Con il tempo, però, i batteri hanno utilizzato la strategia evolutiva propria delle specie viventi, cioè la mutazione della loro struttura, per difendersi dall’attacco degli antibiotici e trovare vie di fuga dalla loro azione. Questo fenomeno prende il nome di antibioticoresistenza, e permette ai batteri di riprodursi anche in presenza del farmaco che dovrebbe distruggerli. Pertanto moltissimi antibiotici stanno perdendo efficacia su alcune categorie di batteri e il fenomeno sta rapidamente aumentando a livello globale.

I motivi? Un uso eccessivo di antibiotici nei paesi ricchi…

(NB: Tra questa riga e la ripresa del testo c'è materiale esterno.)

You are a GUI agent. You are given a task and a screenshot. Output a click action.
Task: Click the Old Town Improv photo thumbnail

Solo il medico può stabilire se la situazione richiede o meno l’utilizzo di questi farmaci, ma purtroppo largheggia spesso nella prescrizione, e questo rappresenta uno dei fattori favorenti la resistenza batterica. Il secondo fattore è dato dal diffuso ricorso all’ automedicazione, cioè l’assunzione di propria iniziativa di prodotti magari utilizzati da altri o già usati in precendenza in situazioni apparentemente analoghe. L’antibioticoresistenza non riguarda solo il soggetto che assume antibiotici, ma la comunità: se i batteri diventano resistenti in un individuo, si diffondono con la loro nuova struttura tra individui diversi e nell’ambiente, creando un problema di sanità pubblica! Quindi, l‘uso corretto dell’antibiotico è un comportamento socialmente responsabile ed eticamente corretto.

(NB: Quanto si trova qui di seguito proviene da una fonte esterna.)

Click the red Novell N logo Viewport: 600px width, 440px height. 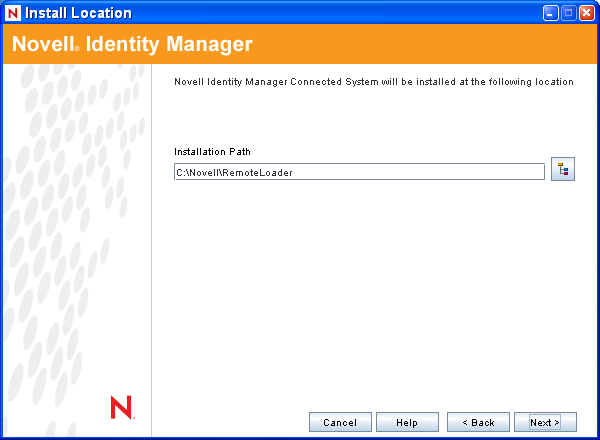121,406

Ridurre l’assunzione di antibiotici ai casi di effettiva necessità (non molti), attenendosi soltanto alle prescrizioni del medico è il modo migliore per limitare l’insorgenza dell’antibioticoresistenza. La terapia va protratta per alcuni giorni o settimane, a seconda della gravità dell’infezione, e sospenderla ai primi segni di miglioramento è una pratica del tutto scorretta.
E’ importante sapere che gli antibiotici uccidono anche i batteri utili all’organismo per le sue funzioni: per questo si possono indurre cambiamenti soprattutto della flora batterica intestinale e vaginale, con comparsa di effetti collaterali quali la diarrea e la vaginite micotica. La contemporanea assunzione di fermenti lattici e yogurt può notevolmente ridurre queste conseguenze.

Piccolo promemoria per l’utilizzo degli antiobiotici nei bambini:

  • una volta iniziata, la terapia antibiotica va portata a termine come da prescrizione medica se non si vogliono rischiare ricadute o complicazioni gravi: il fatto che la febbre sia passata o che il bambino stia meglio non sono un buon motivo per sospendere la terapia;
  • il dosaggio di antibiotico prescritto dal medico va rispettato rigorosamente senza dimenticare o saltare una somministrazione per non rischiare che la terapia si riveli inefficace.

Ma soprattutto, adottare stili di vita sani (allattamento materno, alimentazione ricca di vegetali, cura delle forme influenzali attraverso la limitazione alimentare, l’idratazione e l’attesa, controllo della febbre con spugnature e impacchi freddi) per rafforzare il sistema immunitario è la migliore strategia per fare a meno il più possibile di questi farmaci e sfruttarne l’azione al meglio se e quando servono !!